In today's Britain, Chinese agents are everywhere
The Chinese Communist Party has infiltrated the British Royal Family. There is mounting evidence that suspected Chinese spy Yang Tengbo helped disgraced Prince Andrew develop his start-up Innovate Global.
These allegations will likely seal Prince Andrew's fall from grace. They should also inspire a re-evaluation of Britain's commercial links with China. In 2024, Britain's trade with China reached £89 billion and China invested £4.2 billion in the British economy. These investments have provided China with a wide-ranging footprint in Britain's strategic industries and the educational institutions that power their development.

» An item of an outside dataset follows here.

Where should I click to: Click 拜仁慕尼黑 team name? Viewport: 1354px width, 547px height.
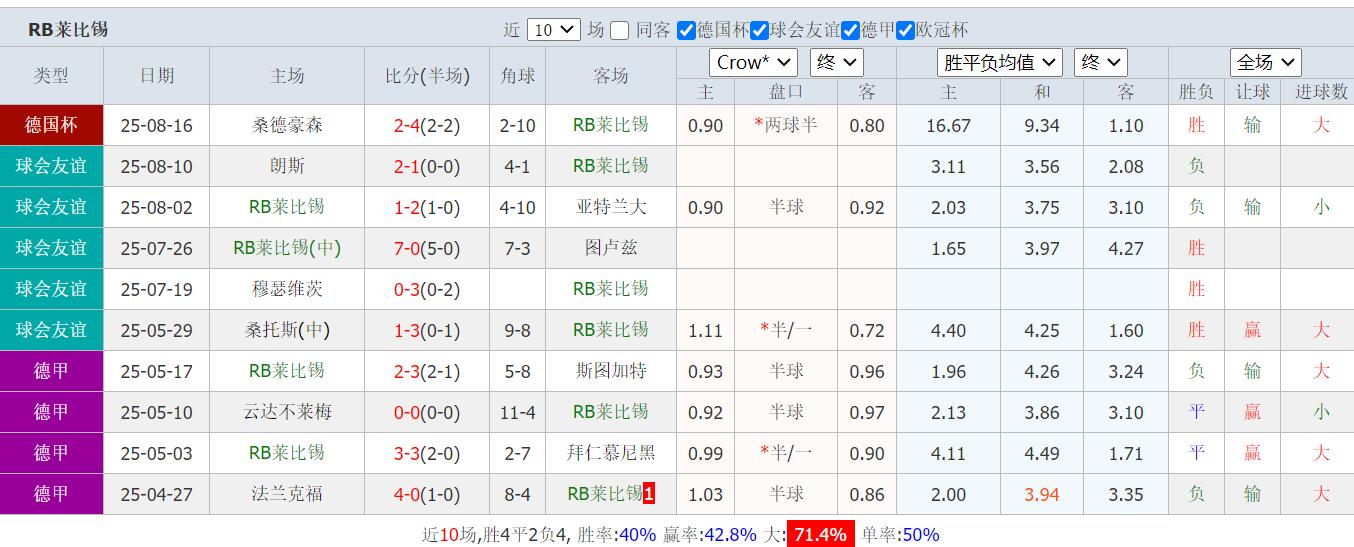pyautogui.click(x=611, y=453)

While Britain's restrictions on semiconductor exports to China and forced sale of Future Technology Devices International Holding's 80.2 per cent stake in a key Scottish chipmaker grabbed headlines, they are half-measures at best. From 2014-24, China made seven per cent of the greenfield investments in Britain's chip sector and Chinese investors hold equity stakes in 36 of the 61 major British semiconductor firms. Despite tighter enforcement of Britain's national security legislation, China's investments in this vital strategic industry progressed under Whitehall and Westminster's noses.
Turning to the artificial intelligence (AI) and renewable energy sectors, a similar picture emerges. Chinese technology giant Tencent has rewarded British universities for their cooperation with China and underwritten six-figure grants at prestigious British institutions to advance AI research. While collaboration between Britain and China on the regulation of AI is potentially beneficial, the climate for technology sharing is far too permissive. Before they were blacklisted by the US in 2023, China's primary AI chip designers Moore Threads and Biren Technology secured extensive licences with Britain's AI crown jewel Imagination Technologies, whose China-backed owners have now put the company up for sale. This would put an end to a tumultuous period for Imagination Technologies following its takeover by Canyon Bridge. The private equity firm, which is funded by the state-owned investment group China Reform, took the company off the London Stock Exchange in 2017.
The Government stepped in to avert a board takeover by China Reform in 2020 that was labelled a 'coup'. An employment tribunal recently ruled that Imagination had unfairly sacked Ron Black as its chief executive for blowing the whistle on plans to move the company to China.
China's impending issuance of a sovereign green bond in London reflects its broader infiltration of Britain's renewable energy development. Chinese businesses have funded or provided parts for at least 14 of Britain's 50 operational wind farm projects. Up to 40 per cent of Britain's solar panels are reportedly produced by Chinese companies including some that have faced claims that they use Uyghur forced labour. Chancellor of the Exchequer Rachel Reeves's courtship of Chinese assistance in fulfilling the Labour government's net-zero pledge will only make this infiltration more severe.
Even if US pressure and pushback from the British intelligence community leads to an easing of Britain's strategic industry integration with China, the Labour government still has much more to do against the spiralling threat of Chinese espionage. In October 2023, MI5 Director Ken McCallum warned that China was conducting espionage in Britain on a 'pretty epic scale' and estimated that 20,000 British nationals had been targeted by Chinese spies online. China's state-affiliated Advanced Persistent Threat Group 3, which carried out reconnaissance campaigns against British Members of Parliament in 2021, suggests that the CCP is blending cyberwarfare with espionage to devastating effect.
Instead of aggressively combating this threat, Britain's Labour government has delayed the implementation of the Foreign Influence Registration Scheme (FIRS) that punishes Chinese espionage. When FIRS finally takes effect, Chinese spies will be exempted from the toughest penalties that the legislation mandates. This trivialization of the Chinese espionage threat sends the worst possible signal to the CCP's arsenal of spies and saboteurs.
Prince Andrew's humiliating brush with Chinese espionage has raised the profile of a security threat that has remained under the radar for far too long. Now is the time for Britain to seriously combat the threat posed by China's infiltration of its prized technologies, educational institutions and political system.